Lightfoot began her comments by saying the incident happened before she became mayor and since taking office she’s made changes to how Chicago Police officers may obtain a search warrant, including an edict that body worn cameras must be worn at all times.
The CBS report includes footage of one officer telling another there was a mistake in the warrant process before video feed cuts out.
Lightfoot said she’ll conduct a review of the city’s video release policy, because it’s clear “changes need to be made,” to the policy and said the city will release all video taken during the raid.
If Young consents, Lightfoot wants to use the video as a “training tool” for the department, saying officers shouldn’t invade someone’s home unless they have “complete certainty” it is justified.

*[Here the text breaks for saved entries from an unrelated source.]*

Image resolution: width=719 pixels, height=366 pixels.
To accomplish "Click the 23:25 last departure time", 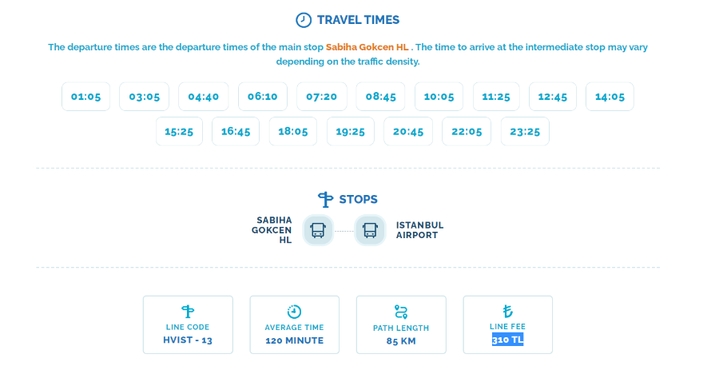I will (x=525, y=131).
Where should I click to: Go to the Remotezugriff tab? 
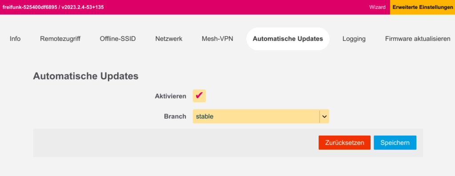point(60,39)
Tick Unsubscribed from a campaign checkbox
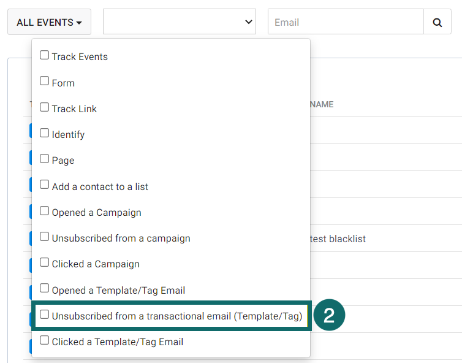462x363 pixels. [44, 237]
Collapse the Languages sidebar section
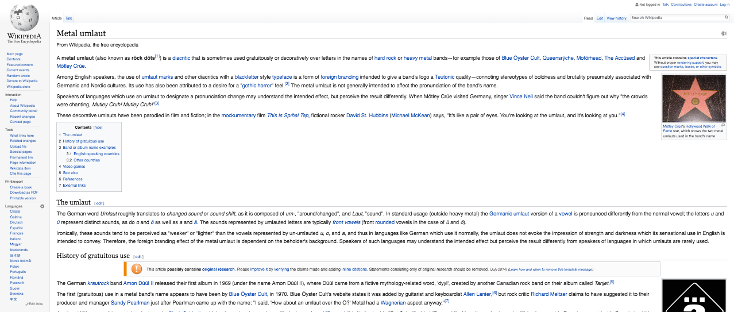734x312 pixels. [15, 206]
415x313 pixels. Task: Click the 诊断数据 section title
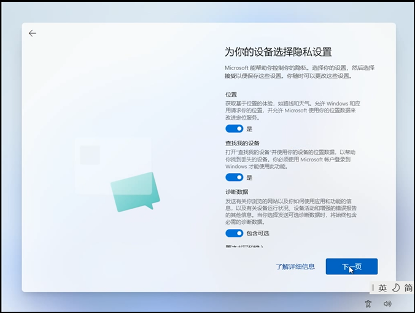(x=236, y=191)
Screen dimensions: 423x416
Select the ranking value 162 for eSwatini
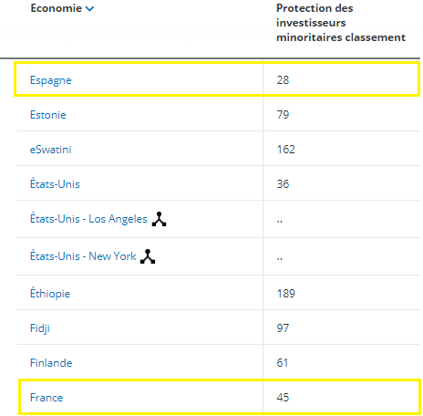[286, 150]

“Our officers need to understand that when executing a search warrant on someone’s home, it is a significant and traumatic event, and they have an obligation to ensure that the facts are right regarding the evidence of criminal conduct,” she said.
Lightfoot’s handling of the issue also drew scrutiny among aldermen Wednesday. Members of the Progressive Caucus released a statement calling on the city’s Inspector General to investigate the incident and said they’ll hold hearings on the subject in City Council.

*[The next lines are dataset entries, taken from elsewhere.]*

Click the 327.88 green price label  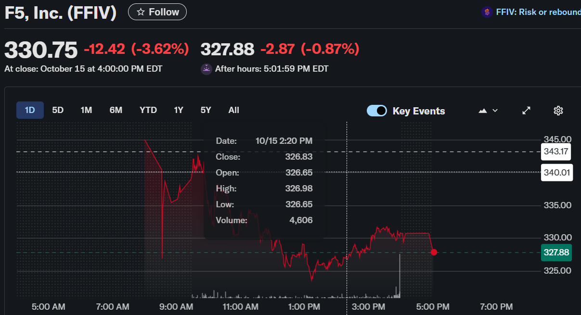pos(556,252)
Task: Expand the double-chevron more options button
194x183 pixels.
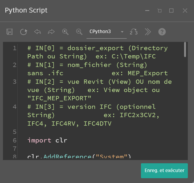Action: [x=148, y=32]
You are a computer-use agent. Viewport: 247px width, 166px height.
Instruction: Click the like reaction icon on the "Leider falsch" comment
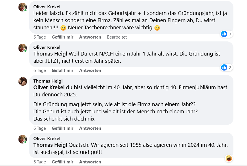(224, 34)
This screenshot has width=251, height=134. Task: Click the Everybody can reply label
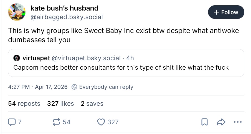click(x=106, y=87)
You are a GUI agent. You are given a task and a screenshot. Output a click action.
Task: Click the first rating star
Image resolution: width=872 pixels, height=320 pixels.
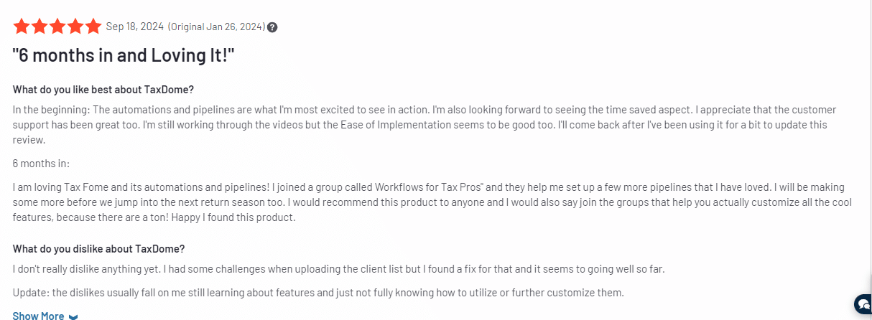[x=22, y=27]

“Whether it’s how the warrant was issued and executed, why the body cams were prematurely turned off, and why the Law Department may have fought the release of this video, Chicagoans deserve to know exactly what went wrong here and what city leaders are going to do to fix it,” the statement said.

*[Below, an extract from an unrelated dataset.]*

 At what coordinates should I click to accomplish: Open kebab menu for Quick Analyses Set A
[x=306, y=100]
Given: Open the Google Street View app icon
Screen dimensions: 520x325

Ald. Byron Sigcho-Lopez (25th) also brought up the case during Wednesday’s City Council meeting, prompting a shouting match between him and Lightfoot on whether the topic was appropriate for discussion during the meeting.
At the time, the Council was preparing to vote on an unrelated police misconduct settlement.
“I do think it is important that this city recognizes that we have a systemic issue with police brutality,” Sigcho-Lopez said. “Ms. Young called out the police 43 times, 43 times, to denounce this was an illegal and mistaken raid in her house.”
Lightfoot then ruled Sigcho Lopez “out of order” for speaking on a subject not up for debate, saying he didn’t know the facts and has a history of speaking on issues without the facts.
That prompted Ald. Carlos Ramirez-Rosa (35th) to deem Lightfoot out of order for breaking a City Council rule against personal attacks on members of the body, with Lightfoot responding that stating facts are not a personal attack.
Young was joined at the press conference by her attorney, Keenan Saulter, and Chicago activist Ja’mal Green, who previously helped organize protests following the release of video showing Chicago Police officer Jason Van Dyke shooting teenager Laquan McDonald 16 times. Van Dyke was later convicted on second degree murder-charges.
Former Mayor Rahm Emanuel also was criticized for allegedly covering up the murder by withholding video of the incident from the public, a charge he denies.
Green said it reflects poorly on Lightfoot if she was unaware her law department was attempting to suppress the video Monday.
“If you became mayor after Rahm Emanuel, your court counsel should be your right hand man to know everything that is coming through the pipeline, every video that’s going to be released, everything that’s happening in federal court, you should know about,” he said.
Saulter said Young received the video as part of a federal lawsuit they filed but later withdrew. He said they plan to file a new lawsuit against the city of Chicago and the police officers involved, alleging an invasion of privacy and Young’s constitutional right to be protected in her home.
Saulter also took issue with what he sees as an unbalanced approach to releasing police video, where the city releases video that helps their case and withholds video that paints the city in a bad light.
“What I find so galling about the attempt to suppress the video is you’re telling a woman who you violated that she doesn’t have agency over the images of her own body that 12 men saw in her home, undoubtedly male police officers saw back at the station, undoubtedly male members of the City of Chicago legal department saw — but she can’t have it,” he said.
The Civilian Office of Police Accountability said Wednesday the agency opened an investigation into the incident in November 2019 and it remains under “active investigation.”